Five Common Campaign Questions

January 24, 2014

It’s that time of the year for churches. Those who are looking to move, renovate, build, or fund ministries are getting into full swing in capital campaigns…or generosity initiatives…or vision campaigns…or whatever you want to call it. No matter the name I seem to get similar questions each time I walk through this process with a client. So I decided to document five common campaign questions I’m hearing once again. 
1. Why does the process take so long?
A typical campaign that I’m seeing right now will take at least six months from the time that we have the first meeting until commitment day. Some churches can fast track it and some churches might take a year, but six months seems to be about average. The most important aspect of the timeline is that we really do need that much time to inform everyone of what’s happening. There might be new renovation/relocation plans, new ministry plans, an expanded vision for the church or many other factors that go into the process. With that much to communicate plus the fact that a regular attender to your church now attends on average twice a month,  it makes it imperative that a church takes the time to explain and cast vision. I recently visited with a church that was thinking of doing a campaign to raise a million dollars. They decided that their church had heard enough about the renovation plans so they gave their members a two week notice on pledging to give towards the renovation. You can probably guess what my advice was, but they went forward on their own. The result? A commitment of 80k. Now they are stuck and can’t move forward. They were too impatient with their communication and paid the price. A campaign is a critical time in a church’s life, it’s too important to rush through. 

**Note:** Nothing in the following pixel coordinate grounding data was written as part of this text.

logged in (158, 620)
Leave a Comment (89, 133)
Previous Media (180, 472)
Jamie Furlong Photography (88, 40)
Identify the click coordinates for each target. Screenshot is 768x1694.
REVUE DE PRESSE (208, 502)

2. Why do we have to sign pledge cards
I’m hearing this one more and more often. “If this giving is between us and God, why do we have to tell the church what we’re giving.” For two reasons. One, if the church will be financing the project, a bank will require signed pledges to base the financing amount. Second, the church will need to have a good idea of what they can afford, and what the cash flow will look like through the giving phase. Those two things can’t happen with anonymous pledges. You aren’t signing a loan note so no one will be garnishing your wages to fulfill your pledge. My question would be, if you’re willing to make a pledge to God, can’t you write it down?
3. How much will we raise?
That’s why you hire an expert like me to tell you…I don’t know. Ok that’s not the entire truth. I can usually give a church a range that we feel comfortable can be achieved based on prior giving data, but past that I don’t know the hearts of your people. But I can help lead your church through prayer activities and lay out some specific financial goals to reach to give your church the best possible outcome. Also throughout the campaign we will often get a better idea once some of the higher capacity donors tell us what they will be giving. Now I recognize that one sacrificial gift is not more important to God than another, God sees the heart. But realistically we know that the gifts from our major givers are going to get us closer to the goal quicker. That is why we have specific strategies for every portion of the church, no matter of the capacity to give. 

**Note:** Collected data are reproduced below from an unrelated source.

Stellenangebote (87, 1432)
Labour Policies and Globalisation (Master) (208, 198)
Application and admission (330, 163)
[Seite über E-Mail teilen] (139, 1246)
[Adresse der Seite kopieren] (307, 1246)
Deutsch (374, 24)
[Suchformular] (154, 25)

4. What is the difference between a 2 and 3 year campaign
Easy, one year! Of course it’s not as simple as that. There are good reasons for 1,2, and 3 year campaigns. The shorter campaigns can be just as successful financially as 3 year campaigns if there are members of the church with high capacity to give. If they have the capacity and willingness, then a shorter campaign may be best. Most of my work this season is in more traditional and rural churches. There are fewer high capacity givers, a higher percentage of members on fixed incomes, and more members who give out of income, not assets. For these churches I would recommend a 3 year giving phase. 
5. How can I give to the campaign?
A critical question that seems easy to answer, but can be complicated. Many think that they will give out of regular income, and maybe give up some things in their life that they would normally spend money on. And that’s great! But we also need to keep in mind that there are other ways to give that may be better for both the giver and the church. Do you have stocks that have gained value recently? If the stock is given to the church before being sold, the church will receive more money, and the giver will not have to pay taxes on the gains. The same can be said for land, cars, retirement accounts, etc. A question I’m also asking now(thanks to a colleagues suggestion) is to think of the top three possessions you own. Not a mortgage, not a car with a payment, something you own. What would it look like to sell that item for a higher purpose? I recently had a pastor sell a motorcycle that was very special to him, in order to give to his church. I can’t wait for him to share that story of sacrifice with his people! The important point is that there is more than one way to give to your church. 
To those who are in a campaign season what questions are you hearing that you are continually answering? For those who are thinking about the process, what would be your big questions?